Stored data entries:
•••••
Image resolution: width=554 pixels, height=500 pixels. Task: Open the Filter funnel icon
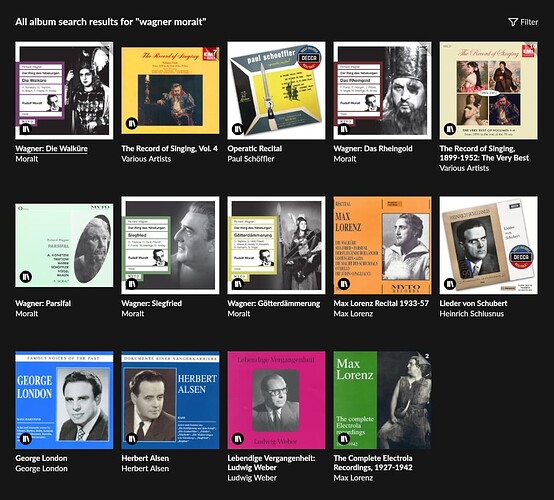(513, 22)
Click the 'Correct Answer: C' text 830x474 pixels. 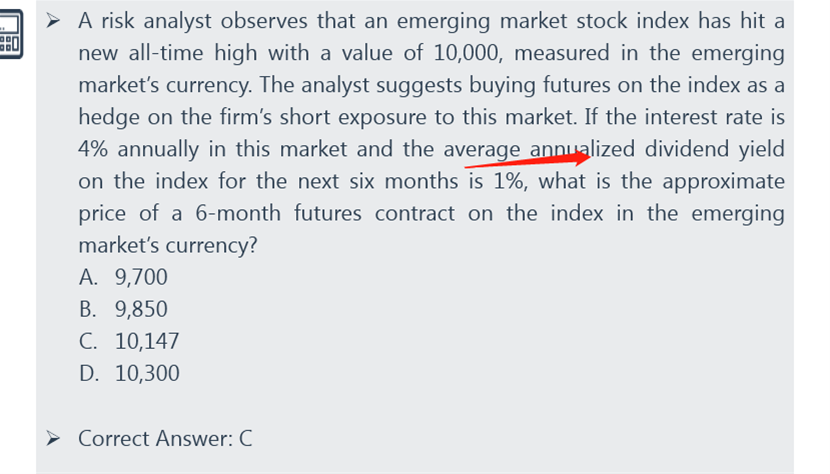click(x=165, y=439)
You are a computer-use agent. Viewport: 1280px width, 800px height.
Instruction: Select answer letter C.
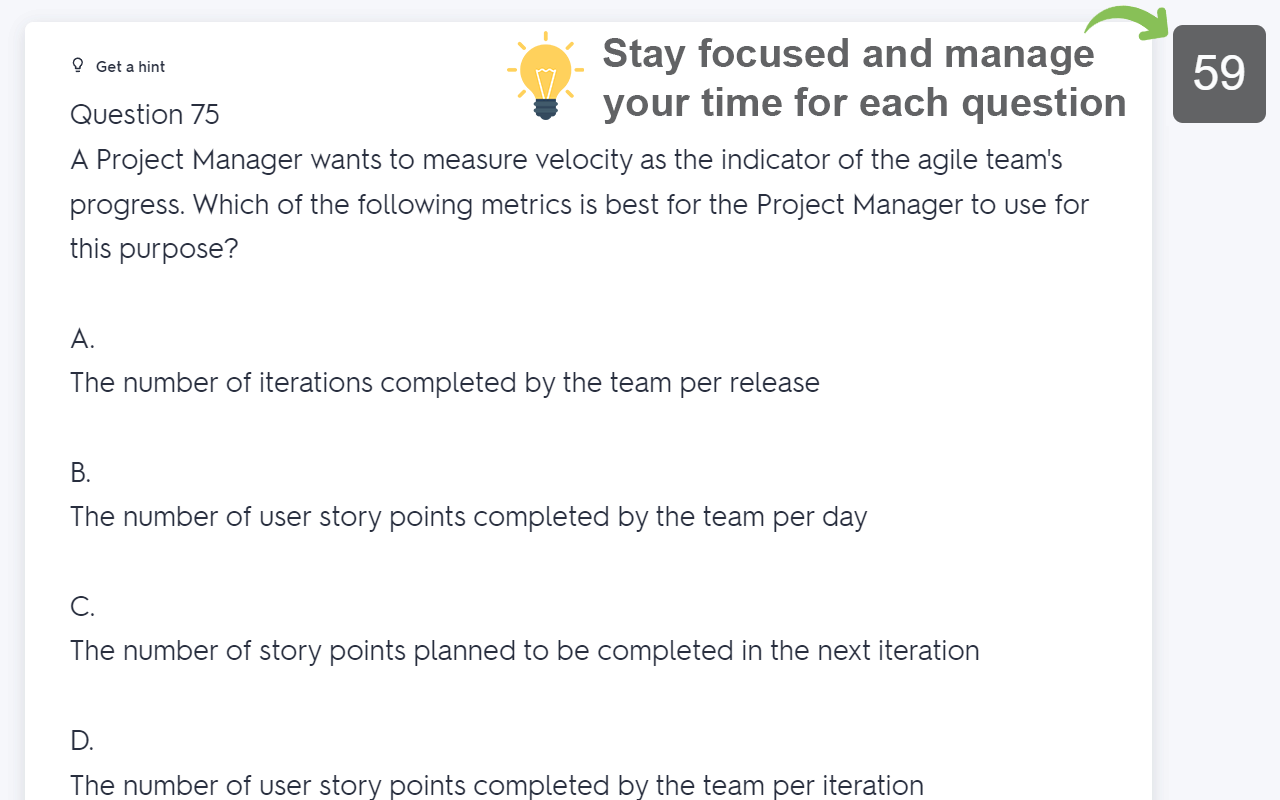click(x=83, y=607)
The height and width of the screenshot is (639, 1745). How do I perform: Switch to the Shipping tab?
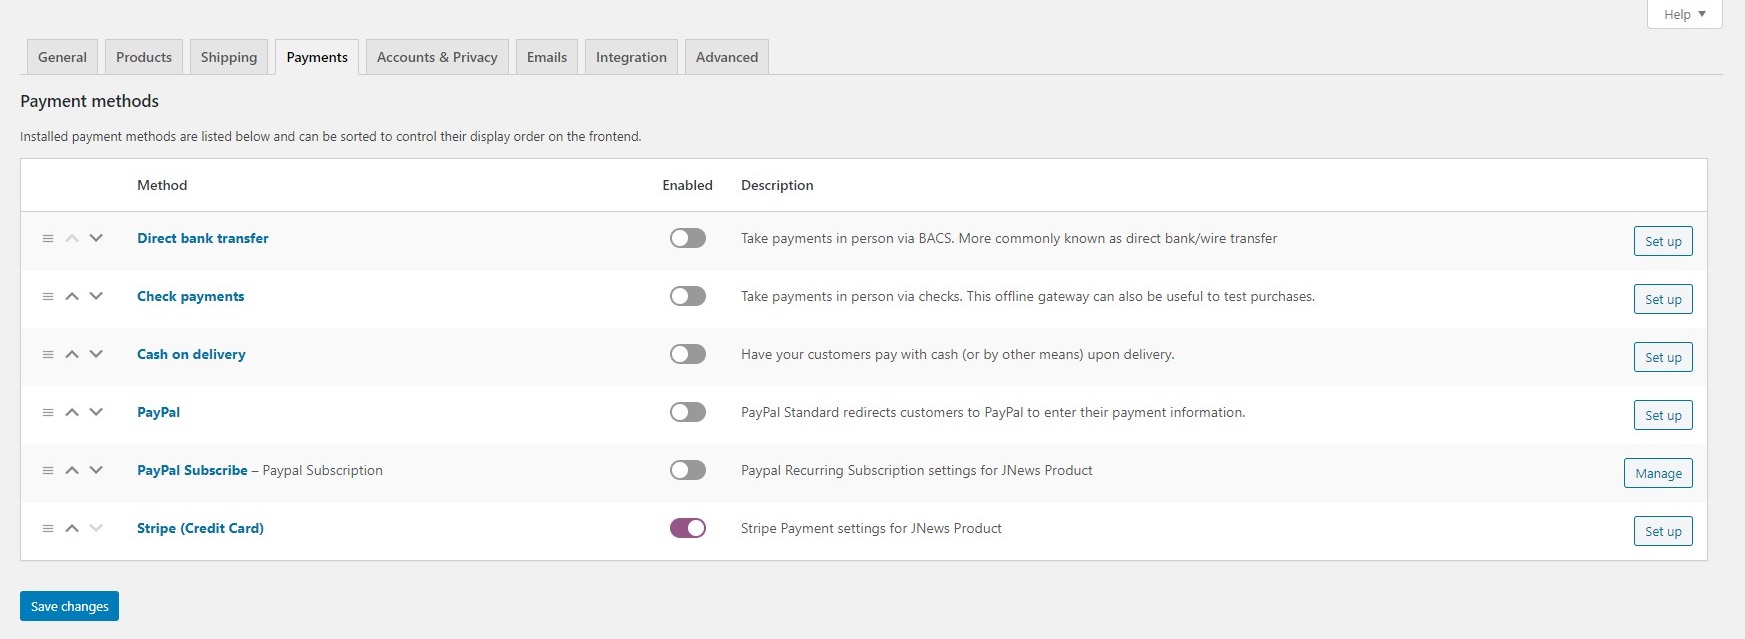[228, 57]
•••••
REQUIREMENT:
Leaving out the pictures, please transcribe exactly the lines from the one that holds "Instruction: Select answer letter C." through the last line of the entries above, both included.

YOUR RESPONSE:
Instruction: Select answer letter C.
click(x=83, y=607)
The height and width of the screenshot is (639, 1745). How do I perform: Switch to the Shipping tab?
[228, 57]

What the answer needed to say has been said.